*** Information provided ***

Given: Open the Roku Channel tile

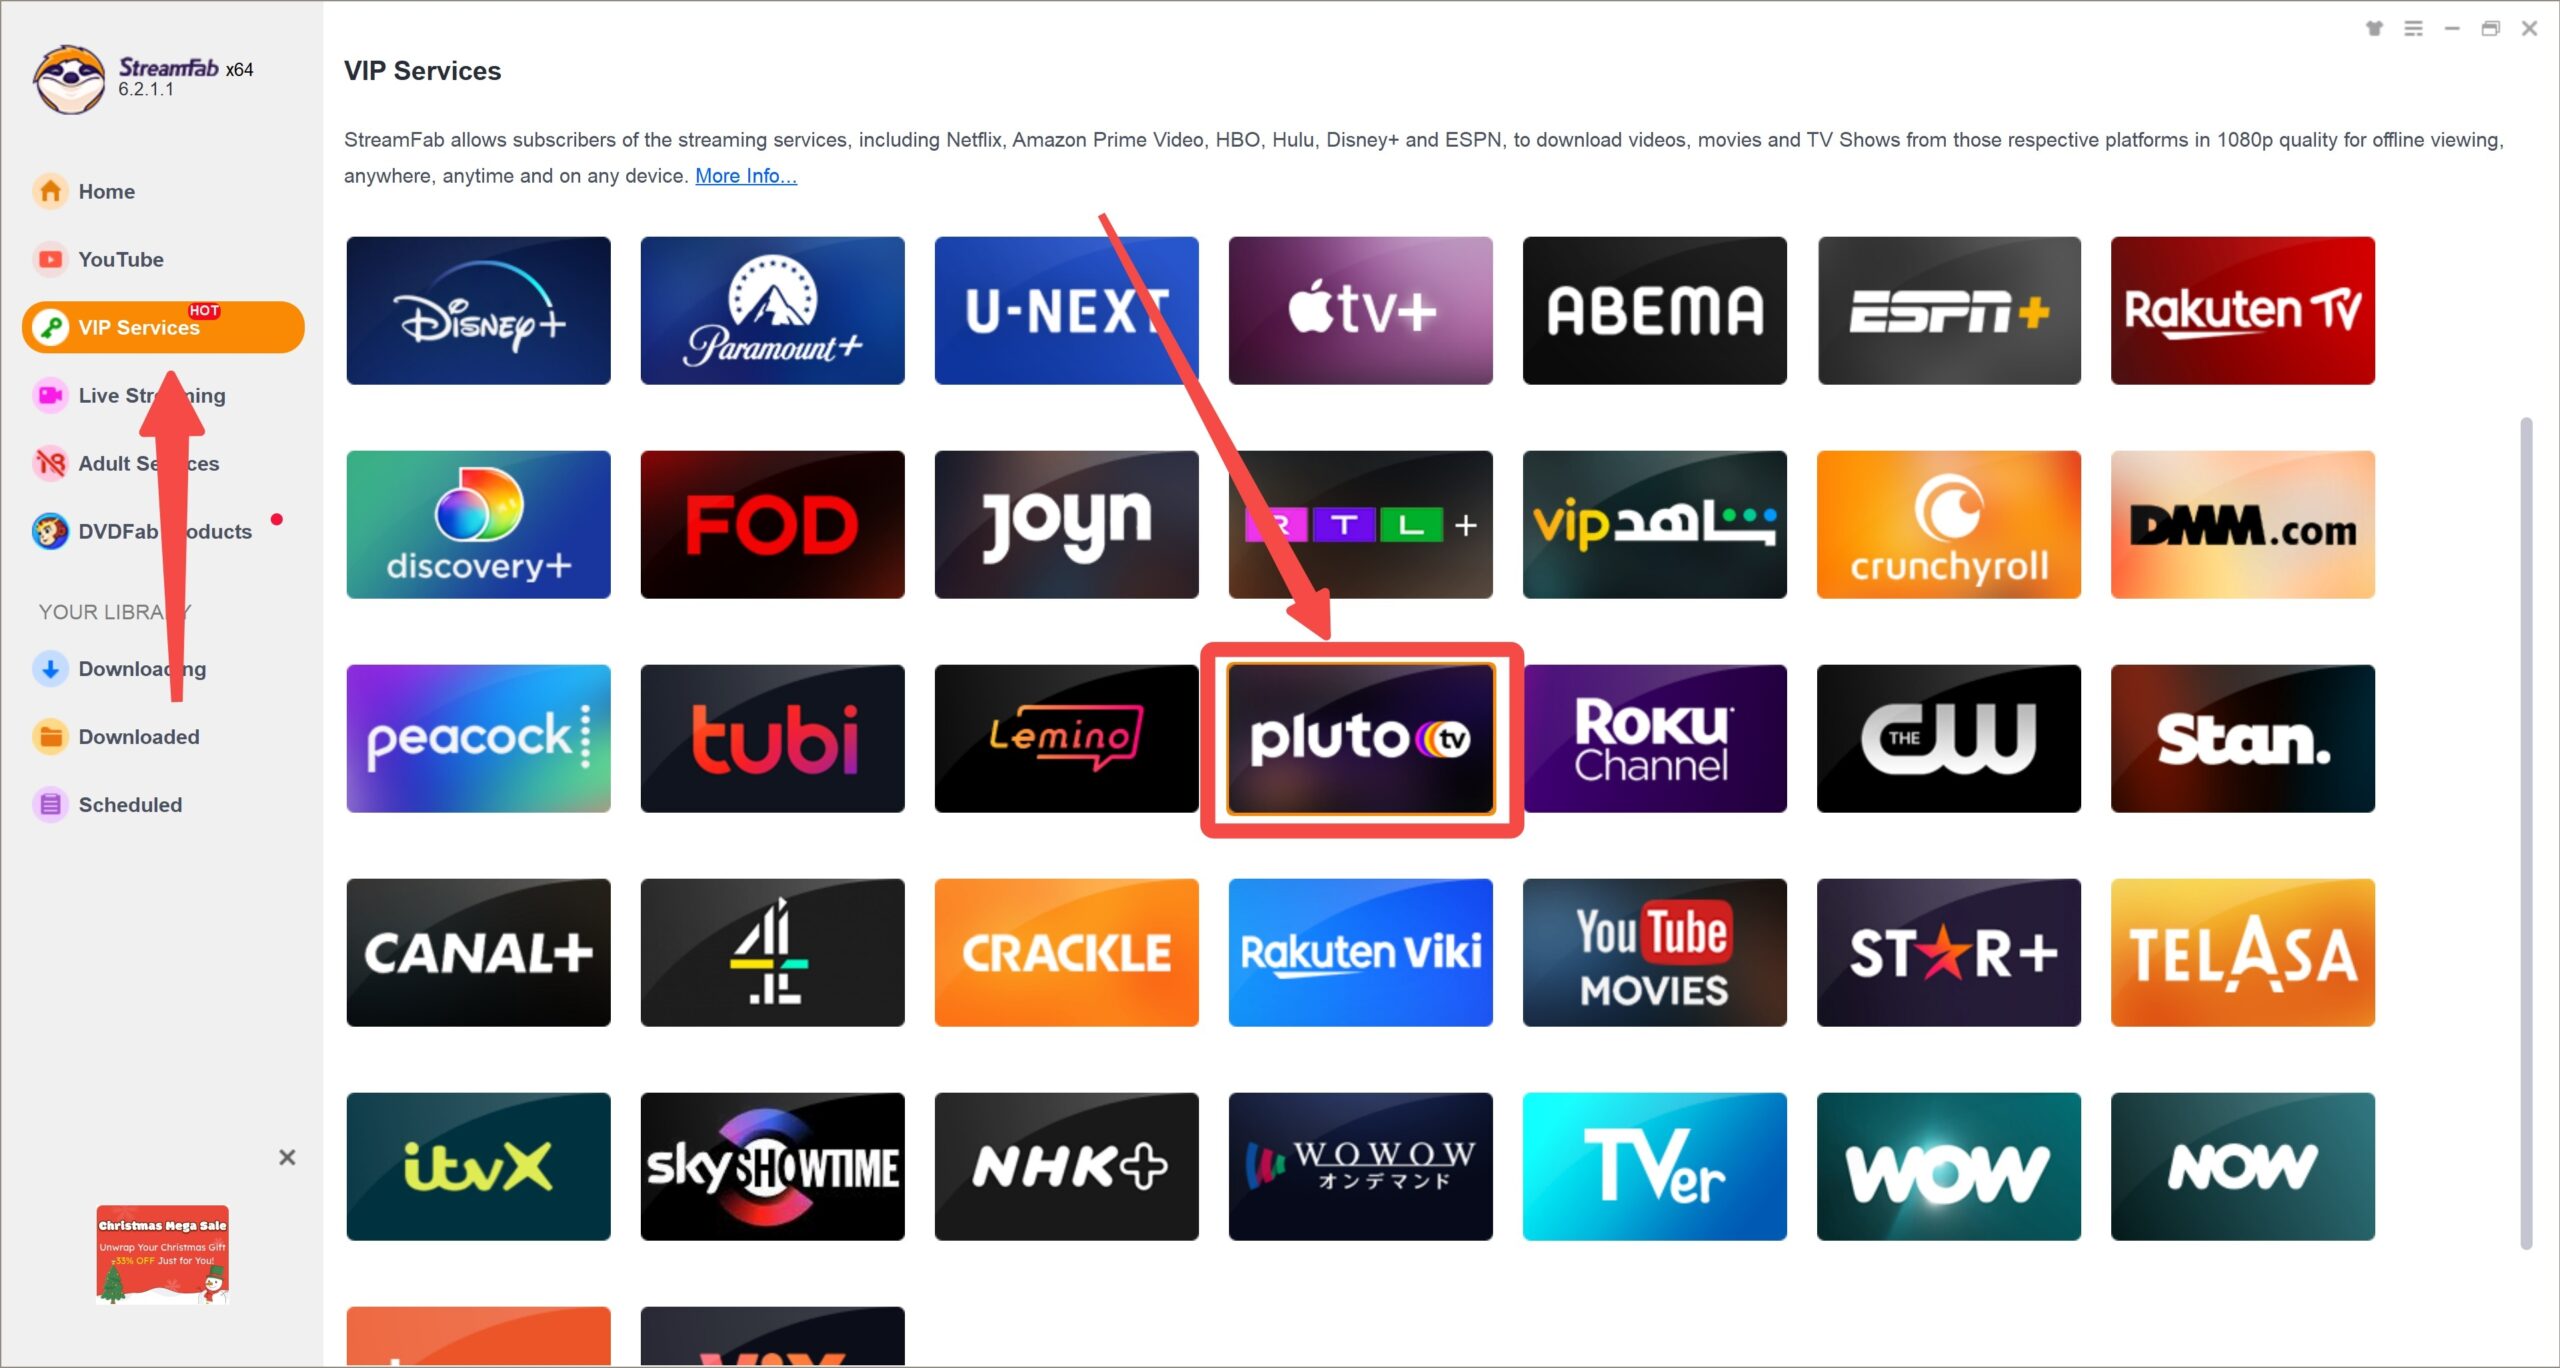Looking at the screenshot, I should click(x=1654, y=738).
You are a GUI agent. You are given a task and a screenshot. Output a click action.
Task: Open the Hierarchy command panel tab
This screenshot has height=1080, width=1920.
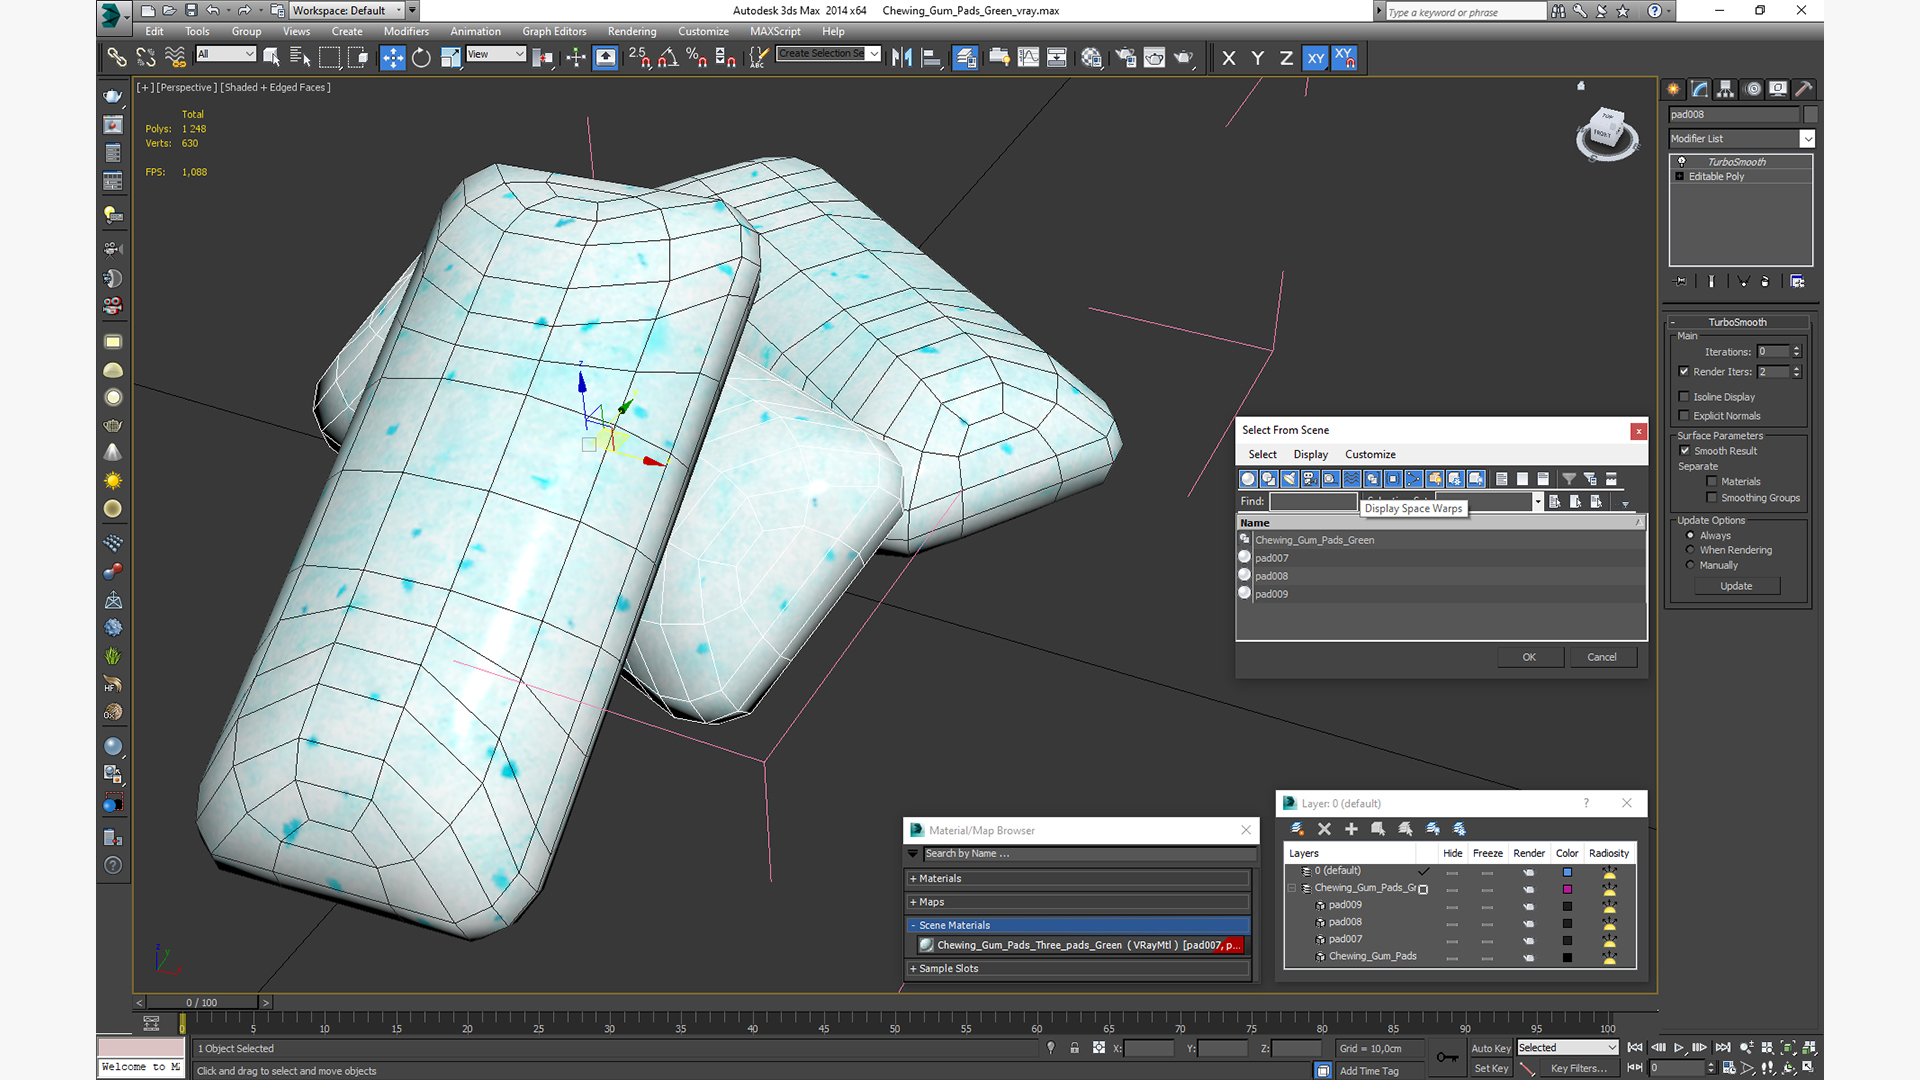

*** End of Information provided ***

Directions:
Retype the data exactly; images stay out.

Reply:
Given: Open the Roku Channel tile

Looking at the screenshot, I should click(x=1654, y=738).
You are a GUI agent. You are given a task and a screenshot. Output a click action.
Task: Open the Hierarchy command panel tab
This screenshot has height=1080, width=1920.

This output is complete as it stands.